In the shops of the silversmiths were seen
breastpins, watches, bracelets, pearl and diamond necklaces, which
their owners were obliged to part with for bread. "Could we have
traced," says a late writer, "the history of a set of pearls, we should
have been told of a fair bride, who had received them from a proud and
happy bridegroom; but whose life had been blighted in her youthful
happiness by the cruel blast of war--whose young husband was in the
service of his country--to whom stark poverty had continued to come,
until at last the wedding present from the dear one, went to purchase
food and raiment... A richly bound volume of poems, with here and there
a faint pencil-marked quotation, told perchance of a lover perished on
some bloody field; and the precious token was disposed of, or pawned,
when bread was at last needed for some suffering loved one."
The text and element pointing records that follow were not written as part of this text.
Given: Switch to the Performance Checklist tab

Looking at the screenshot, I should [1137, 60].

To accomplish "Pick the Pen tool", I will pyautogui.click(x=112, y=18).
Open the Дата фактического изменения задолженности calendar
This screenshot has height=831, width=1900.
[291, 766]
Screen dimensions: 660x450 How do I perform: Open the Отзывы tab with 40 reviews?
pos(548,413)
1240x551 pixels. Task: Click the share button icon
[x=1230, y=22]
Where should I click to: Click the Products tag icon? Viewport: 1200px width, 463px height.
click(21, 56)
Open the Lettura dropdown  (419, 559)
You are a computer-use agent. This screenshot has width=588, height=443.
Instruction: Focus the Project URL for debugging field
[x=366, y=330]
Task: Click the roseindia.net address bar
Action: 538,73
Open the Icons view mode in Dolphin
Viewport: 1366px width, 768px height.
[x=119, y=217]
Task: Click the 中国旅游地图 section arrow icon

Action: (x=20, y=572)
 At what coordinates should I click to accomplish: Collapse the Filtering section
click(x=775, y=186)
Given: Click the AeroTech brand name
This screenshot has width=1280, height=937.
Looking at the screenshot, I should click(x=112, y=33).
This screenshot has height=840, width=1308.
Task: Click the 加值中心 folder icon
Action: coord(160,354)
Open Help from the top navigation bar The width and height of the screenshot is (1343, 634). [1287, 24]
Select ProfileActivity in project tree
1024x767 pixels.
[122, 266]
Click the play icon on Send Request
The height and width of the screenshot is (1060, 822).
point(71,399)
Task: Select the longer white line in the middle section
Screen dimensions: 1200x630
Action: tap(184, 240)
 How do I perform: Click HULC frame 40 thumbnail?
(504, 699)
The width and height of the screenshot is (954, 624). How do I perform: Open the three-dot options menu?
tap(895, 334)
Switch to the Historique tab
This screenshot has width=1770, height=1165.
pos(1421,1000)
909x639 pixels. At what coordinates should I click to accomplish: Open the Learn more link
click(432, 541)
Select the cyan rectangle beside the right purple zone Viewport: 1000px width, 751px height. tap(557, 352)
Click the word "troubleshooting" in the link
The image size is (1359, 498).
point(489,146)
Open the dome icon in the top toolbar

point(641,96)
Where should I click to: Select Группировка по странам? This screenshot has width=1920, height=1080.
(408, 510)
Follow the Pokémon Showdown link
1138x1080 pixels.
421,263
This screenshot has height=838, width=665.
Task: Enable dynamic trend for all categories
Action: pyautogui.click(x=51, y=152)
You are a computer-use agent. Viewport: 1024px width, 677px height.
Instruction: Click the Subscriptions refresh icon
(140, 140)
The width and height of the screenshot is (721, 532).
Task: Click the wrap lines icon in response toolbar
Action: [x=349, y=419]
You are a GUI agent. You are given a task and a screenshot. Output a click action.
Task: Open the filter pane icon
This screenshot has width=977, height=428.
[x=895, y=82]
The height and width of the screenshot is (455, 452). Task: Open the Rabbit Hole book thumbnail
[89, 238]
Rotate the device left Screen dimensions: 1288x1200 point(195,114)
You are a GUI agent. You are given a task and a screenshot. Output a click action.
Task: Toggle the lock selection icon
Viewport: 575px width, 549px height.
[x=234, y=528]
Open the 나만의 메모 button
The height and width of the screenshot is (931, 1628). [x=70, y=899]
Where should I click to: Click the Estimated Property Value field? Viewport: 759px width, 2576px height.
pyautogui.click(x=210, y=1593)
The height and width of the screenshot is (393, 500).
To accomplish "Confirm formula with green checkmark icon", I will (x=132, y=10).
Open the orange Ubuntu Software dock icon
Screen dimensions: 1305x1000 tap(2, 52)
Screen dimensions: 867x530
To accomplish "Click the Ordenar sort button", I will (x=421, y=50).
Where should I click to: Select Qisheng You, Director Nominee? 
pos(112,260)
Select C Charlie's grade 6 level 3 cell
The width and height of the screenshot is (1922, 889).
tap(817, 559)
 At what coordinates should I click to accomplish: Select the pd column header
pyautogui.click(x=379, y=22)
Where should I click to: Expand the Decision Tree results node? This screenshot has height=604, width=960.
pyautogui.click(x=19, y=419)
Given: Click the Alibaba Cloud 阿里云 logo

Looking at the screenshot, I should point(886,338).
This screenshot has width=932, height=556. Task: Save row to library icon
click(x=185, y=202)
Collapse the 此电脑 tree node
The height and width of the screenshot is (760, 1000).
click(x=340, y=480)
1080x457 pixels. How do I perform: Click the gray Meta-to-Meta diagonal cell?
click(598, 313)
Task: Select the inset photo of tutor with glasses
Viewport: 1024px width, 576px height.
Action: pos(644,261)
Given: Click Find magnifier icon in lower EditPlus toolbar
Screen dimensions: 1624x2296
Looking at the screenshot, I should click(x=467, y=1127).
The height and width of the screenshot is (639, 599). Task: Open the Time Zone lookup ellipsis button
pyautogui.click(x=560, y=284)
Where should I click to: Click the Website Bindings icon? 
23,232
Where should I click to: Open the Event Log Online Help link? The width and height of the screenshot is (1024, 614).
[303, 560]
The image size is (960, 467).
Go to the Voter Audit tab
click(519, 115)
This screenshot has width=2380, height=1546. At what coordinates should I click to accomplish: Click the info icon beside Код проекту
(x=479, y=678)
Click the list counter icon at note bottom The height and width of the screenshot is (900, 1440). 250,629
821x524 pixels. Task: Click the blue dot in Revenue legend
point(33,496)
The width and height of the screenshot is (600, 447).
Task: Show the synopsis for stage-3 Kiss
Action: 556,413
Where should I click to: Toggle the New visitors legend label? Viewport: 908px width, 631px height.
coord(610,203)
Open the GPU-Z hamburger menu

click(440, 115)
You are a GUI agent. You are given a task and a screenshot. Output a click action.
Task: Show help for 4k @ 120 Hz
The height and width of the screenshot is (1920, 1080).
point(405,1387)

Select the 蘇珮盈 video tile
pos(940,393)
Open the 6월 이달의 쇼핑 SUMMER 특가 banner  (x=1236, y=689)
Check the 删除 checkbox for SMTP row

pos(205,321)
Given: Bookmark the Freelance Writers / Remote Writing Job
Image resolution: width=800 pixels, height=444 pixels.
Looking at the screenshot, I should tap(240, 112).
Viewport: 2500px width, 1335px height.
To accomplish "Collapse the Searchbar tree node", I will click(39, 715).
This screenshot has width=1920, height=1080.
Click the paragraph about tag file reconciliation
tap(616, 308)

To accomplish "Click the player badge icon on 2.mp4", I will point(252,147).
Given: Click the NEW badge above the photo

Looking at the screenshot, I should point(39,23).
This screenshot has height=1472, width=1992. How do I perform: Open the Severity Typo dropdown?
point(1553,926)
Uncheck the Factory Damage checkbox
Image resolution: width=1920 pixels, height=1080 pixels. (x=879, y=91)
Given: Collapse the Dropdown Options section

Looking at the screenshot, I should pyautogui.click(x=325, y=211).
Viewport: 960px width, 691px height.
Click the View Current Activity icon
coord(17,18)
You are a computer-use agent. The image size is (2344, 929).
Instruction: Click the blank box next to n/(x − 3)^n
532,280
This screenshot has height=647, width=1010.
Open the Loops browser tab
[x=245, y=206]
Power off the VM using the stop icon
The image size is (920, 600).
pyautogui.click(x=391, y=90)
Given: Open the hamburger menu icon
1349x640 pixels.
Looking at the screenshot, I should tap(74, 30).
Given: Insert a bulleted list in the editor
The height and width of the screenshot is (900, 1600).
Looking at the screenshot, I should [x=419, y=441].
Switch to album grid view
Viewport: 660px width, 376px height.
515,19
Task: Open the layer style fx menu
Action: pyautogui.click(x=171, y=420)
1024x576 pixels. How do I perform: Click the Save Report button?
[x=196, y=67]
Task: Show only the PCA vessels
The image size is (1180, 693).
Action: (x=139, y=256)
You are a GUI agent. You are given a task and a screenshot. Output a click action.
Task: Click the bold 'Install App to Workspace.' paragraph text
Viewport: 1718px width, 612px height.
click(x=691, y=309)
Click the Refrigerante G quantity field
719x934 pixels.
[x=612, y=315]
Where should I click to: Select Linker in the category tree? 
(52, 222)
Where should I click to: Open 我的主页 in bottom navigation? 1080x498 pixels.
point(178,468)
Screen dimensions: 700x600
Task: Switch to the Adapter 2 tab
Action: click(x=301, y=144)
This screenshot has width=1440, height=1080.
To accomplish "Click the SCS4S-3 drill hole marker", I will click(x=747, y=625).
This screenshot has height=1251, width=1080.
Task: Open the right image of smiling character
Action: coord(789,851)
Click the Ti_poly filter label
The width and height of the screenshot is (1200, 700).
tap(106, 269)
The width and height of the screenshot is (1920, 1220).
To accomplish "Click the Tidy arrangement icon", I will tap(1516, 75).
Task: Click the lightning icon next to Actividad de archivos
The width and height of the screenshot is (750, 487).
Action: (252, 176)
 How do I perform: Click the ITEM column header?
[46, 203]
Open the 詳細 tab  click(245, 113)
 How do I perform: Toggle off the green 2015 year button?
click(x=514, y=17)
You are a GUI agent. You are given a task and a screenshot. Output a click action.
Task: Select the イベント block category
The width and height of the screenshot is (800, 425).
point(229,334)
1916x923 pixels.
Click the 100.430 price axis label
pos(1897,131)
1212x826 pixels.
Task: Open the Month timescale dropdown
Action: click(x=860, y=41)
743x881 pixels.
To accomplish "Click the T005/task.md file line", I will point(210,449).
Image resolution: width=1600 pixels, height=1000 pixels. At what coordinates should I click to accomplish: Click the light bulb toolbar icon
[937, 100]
You can see these poor women--can you not, reader? The bride looking at
her pearl necklace, with flushed cheeks and eyes full of tears,
murmuring:--"_He_ gave me this--placed it around my neck on my wedding
day--and I must _sell_ it!" You can see too, the fair girl, bending
down and dropping tears on the page marked by her dead lover; her bosom
heaving, her heart breaking, her lips whispering:--"_His_ hand touched
this--we read this page together--I hear his voice--see his smile--this
book brings back all to me--and now, I must go and sell it, to buy
bread for my little sister and brother, who are starving!"
That is dolorous, is it not, reader?--and strikes you to the heart.